Aim of the task
Skip all pictures; return exactly the lines from the one containing "The image size is (1198, 784)." through the end of the data.

[Provided information — start]

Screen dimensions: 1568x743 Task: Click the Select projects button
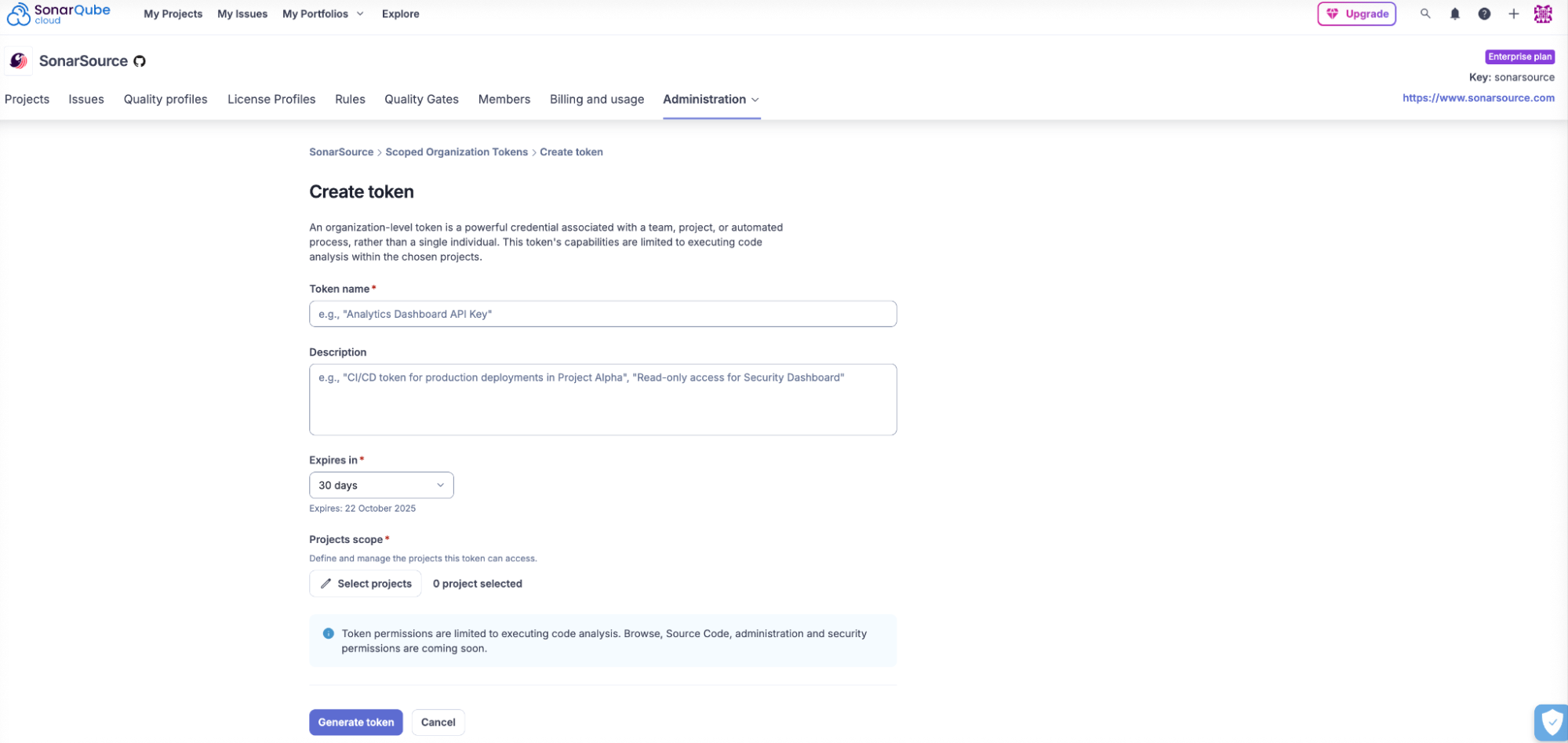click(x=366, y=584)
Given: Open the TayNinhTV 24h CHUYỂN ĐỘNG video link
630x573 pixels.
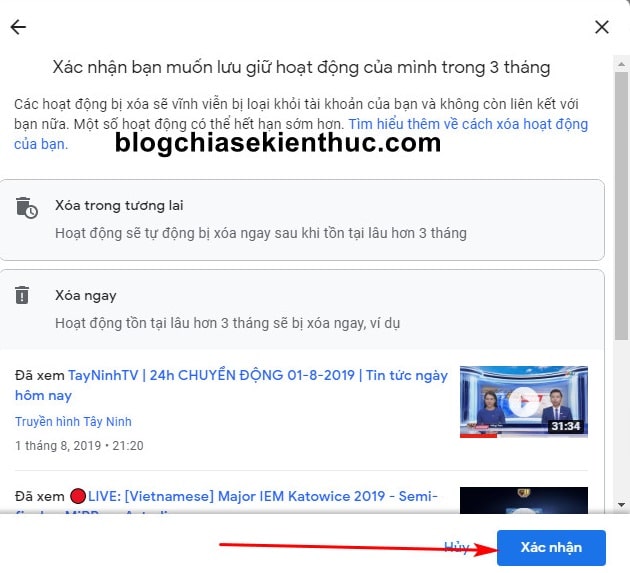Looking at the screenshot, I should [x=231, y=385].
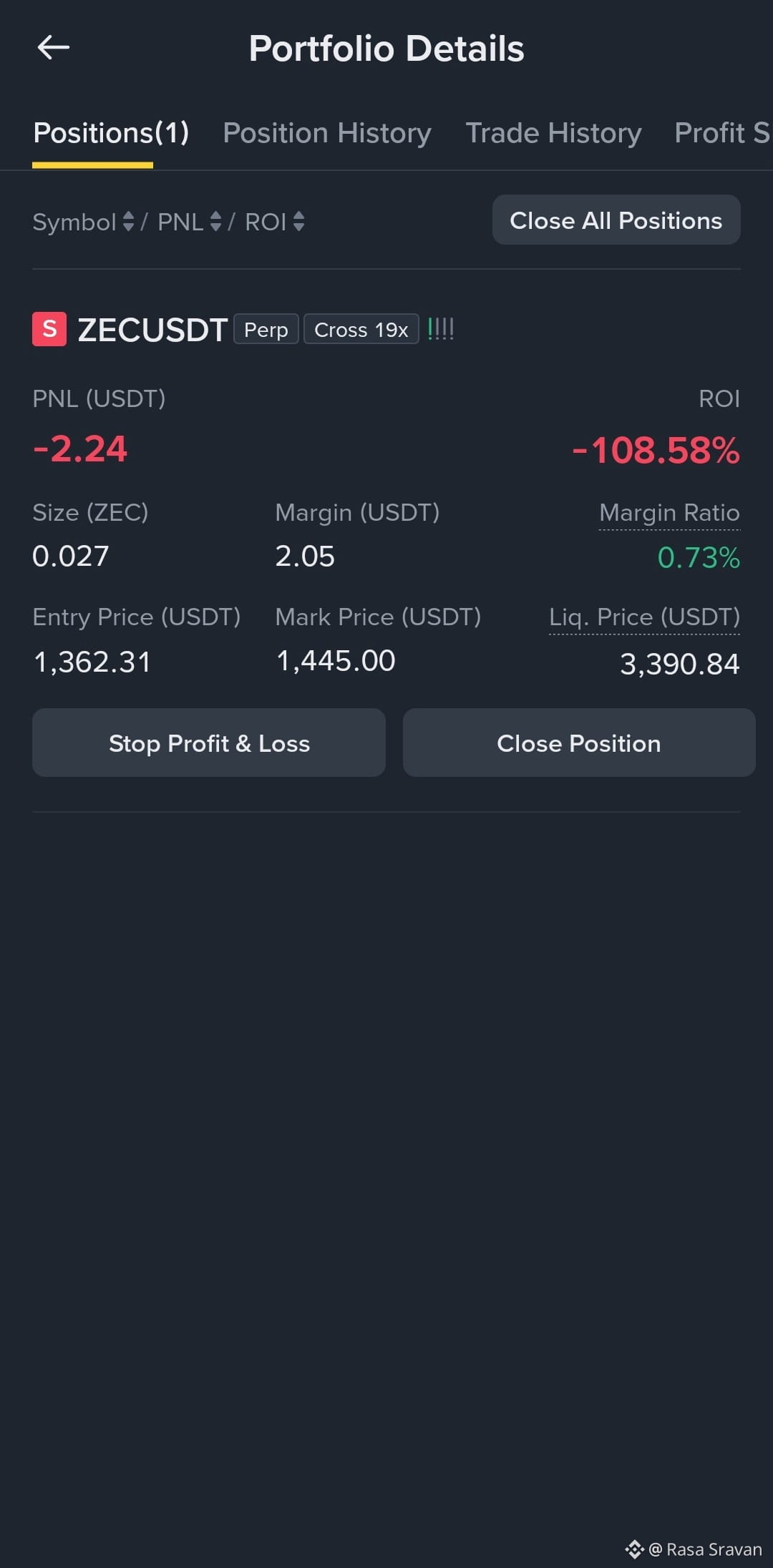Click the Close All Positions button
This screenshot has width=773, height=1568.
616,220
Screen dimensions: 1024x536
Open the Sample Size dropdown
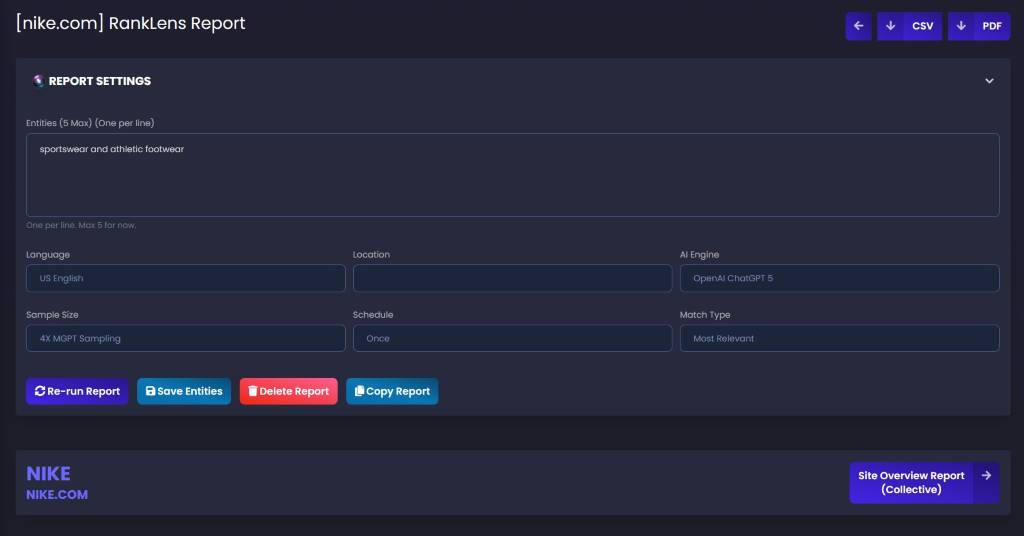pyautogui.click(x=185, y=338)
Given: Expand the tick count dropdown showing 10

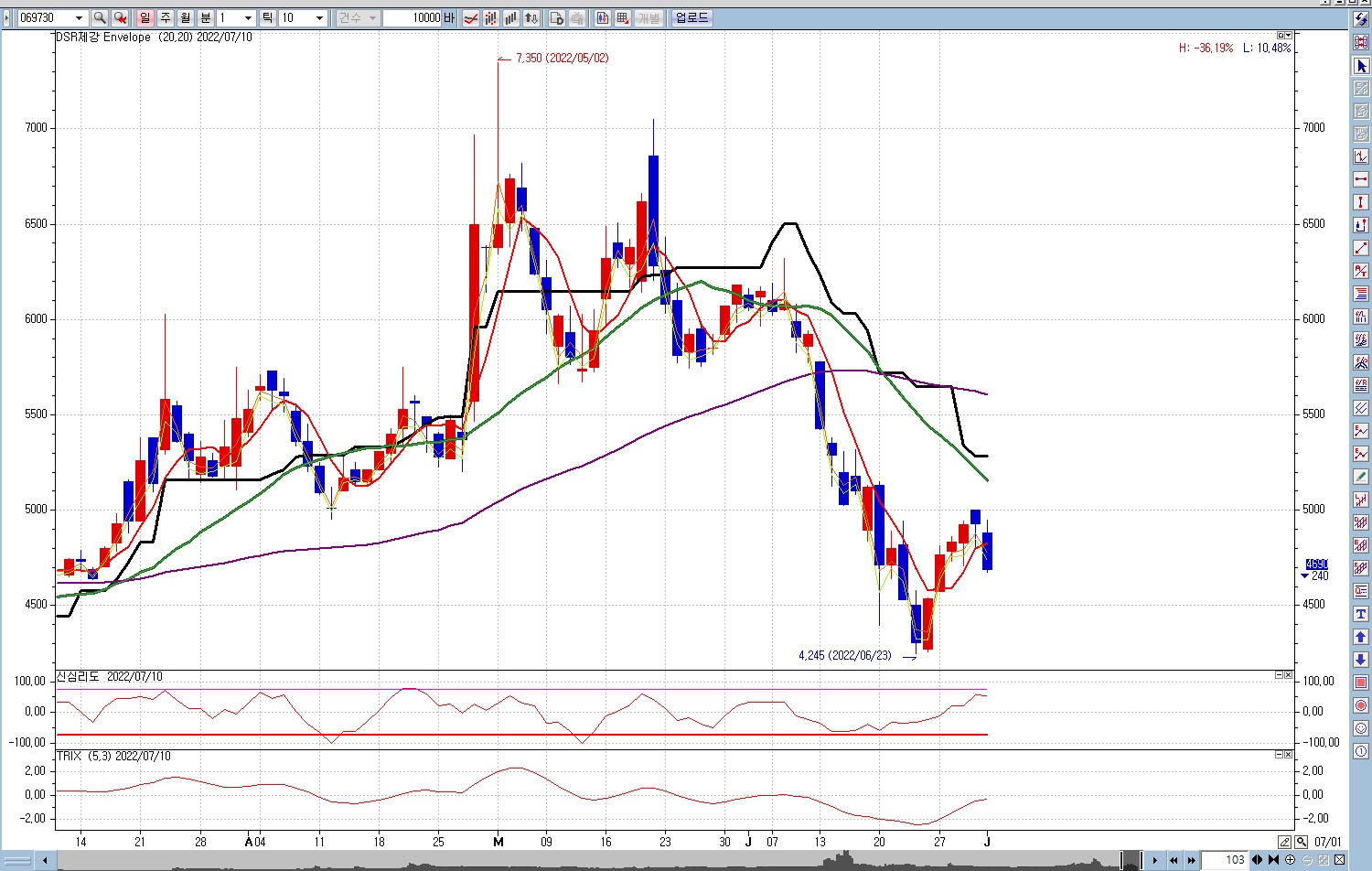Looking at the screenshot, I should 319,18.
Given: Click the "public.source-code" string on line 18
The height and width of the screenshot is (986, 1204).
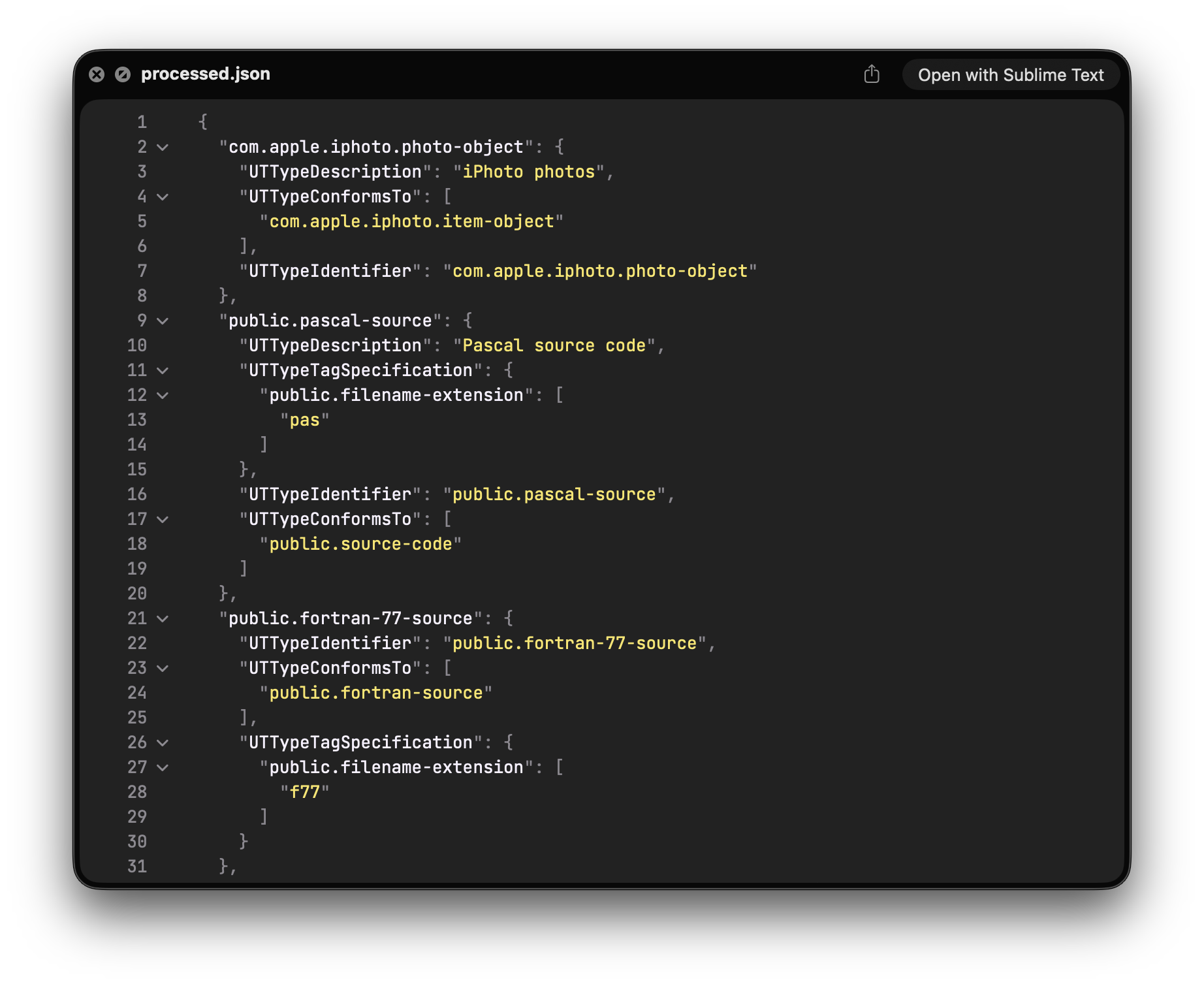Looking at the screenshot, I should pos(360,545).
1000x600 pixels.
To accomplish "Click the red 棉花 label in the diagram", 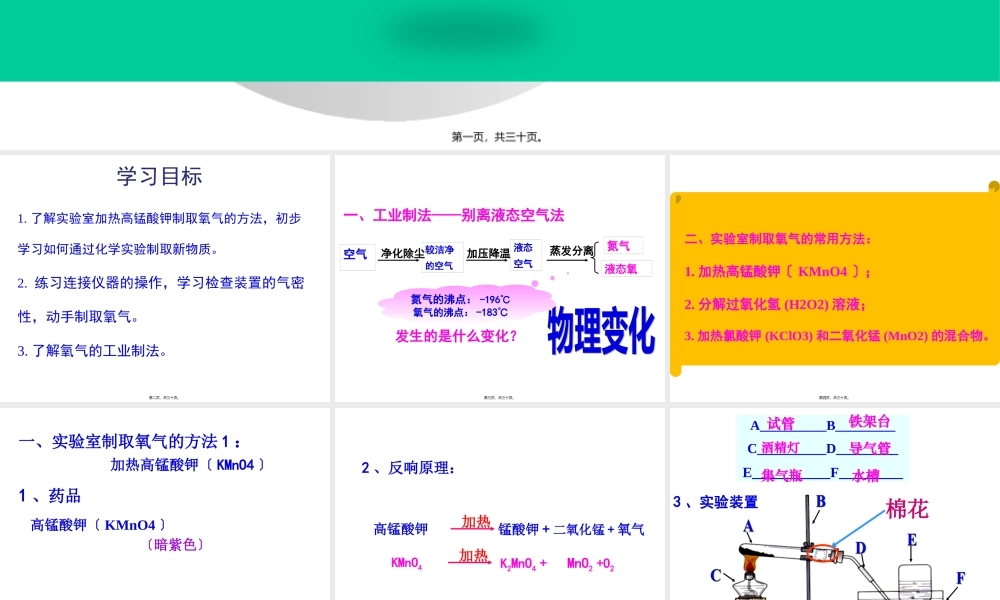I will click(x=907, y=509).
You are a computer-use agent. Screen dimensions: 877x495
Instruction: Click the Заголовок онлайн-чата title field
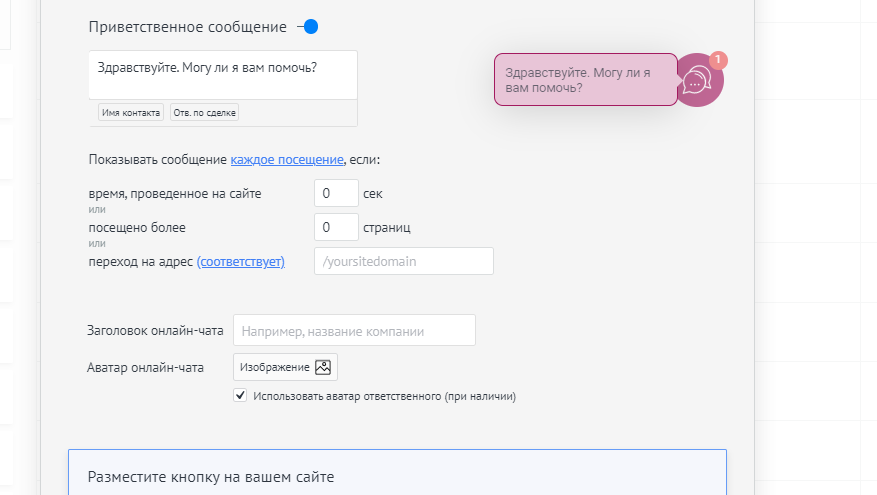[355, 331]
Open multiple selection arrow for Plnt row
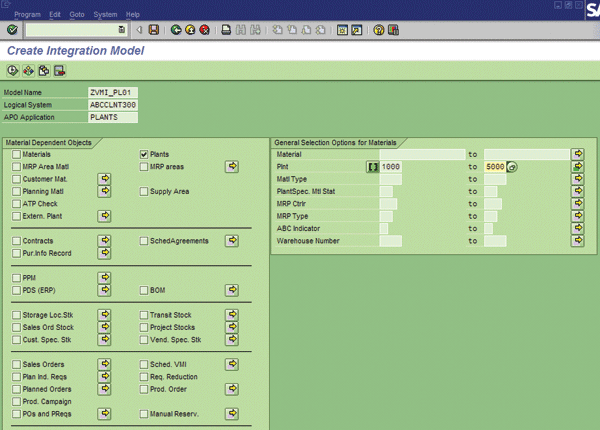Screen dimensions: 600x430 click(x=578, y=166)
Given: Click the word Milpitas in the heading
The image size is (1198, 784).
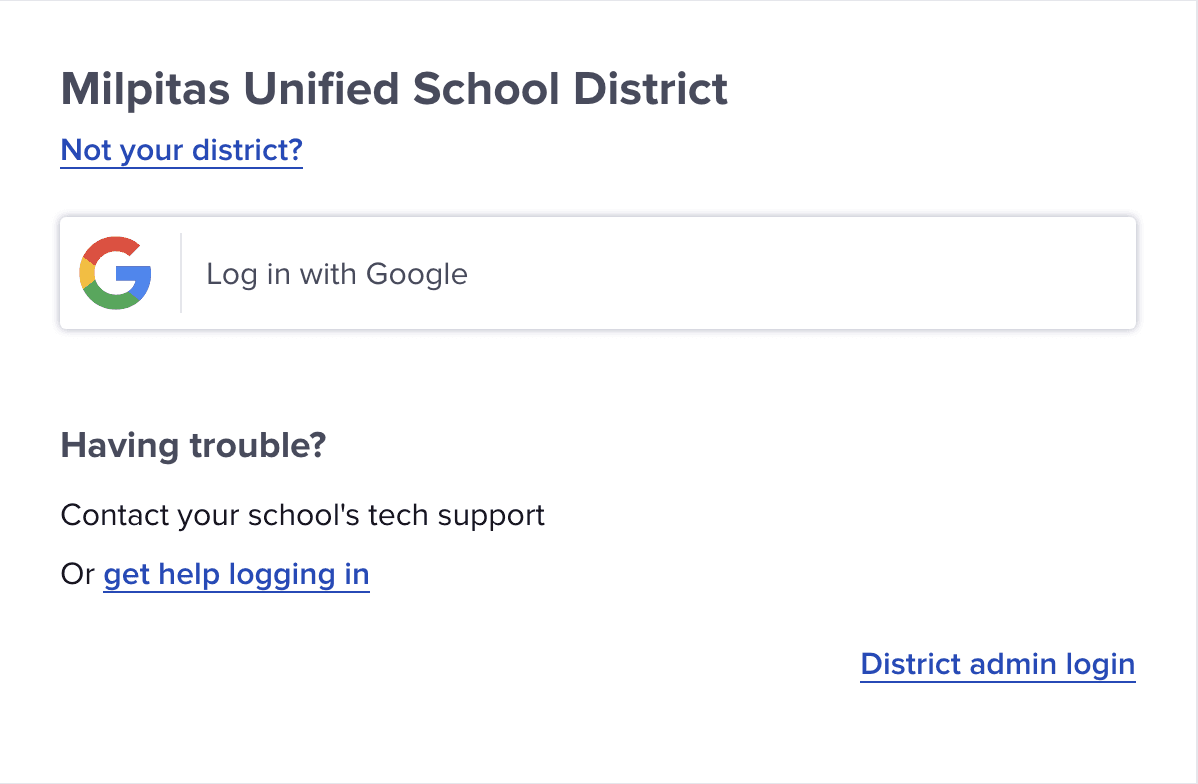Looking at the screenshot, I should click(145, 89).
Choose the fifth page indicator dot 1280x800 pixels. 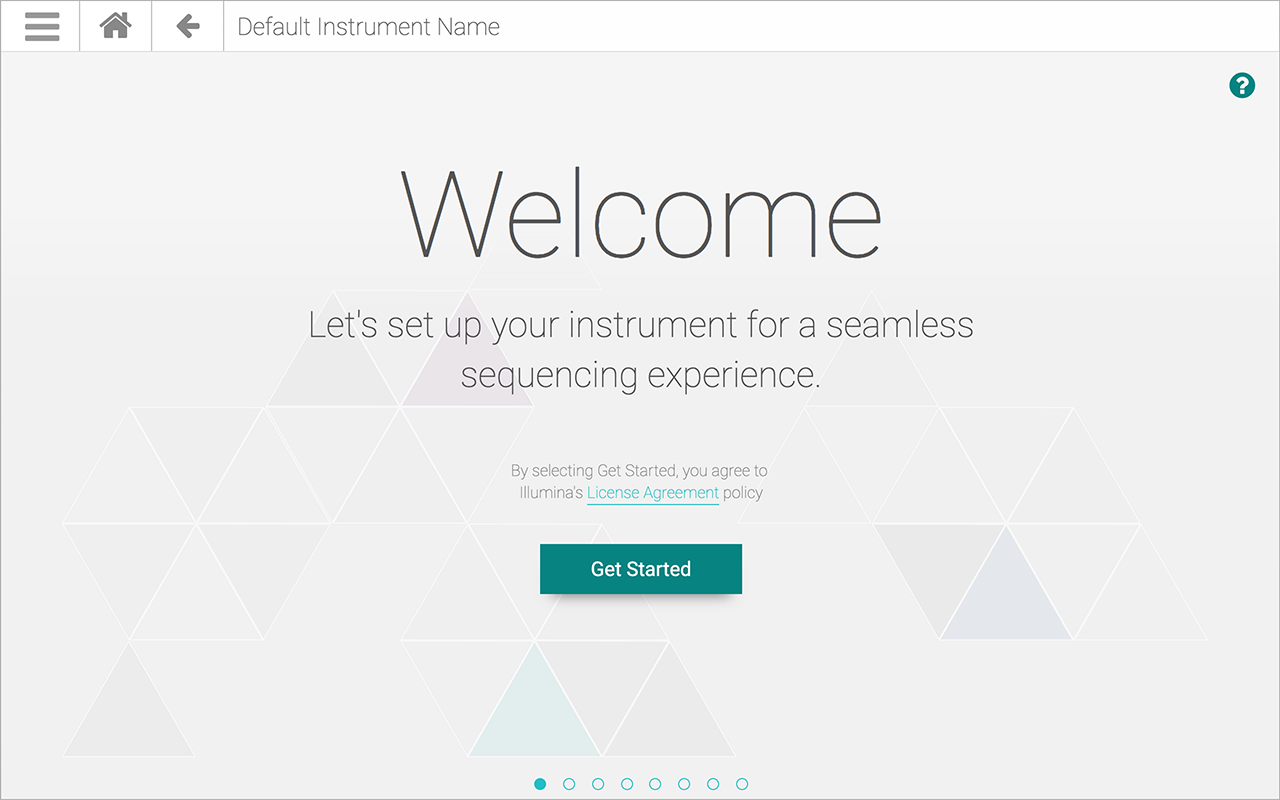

[Provided information — finish]

Your solution
The image size is (1198, 784).
Looking at the screenshot, I should click(145, 89).
Choose the fifth page indicator dot 1280x800 pixels. 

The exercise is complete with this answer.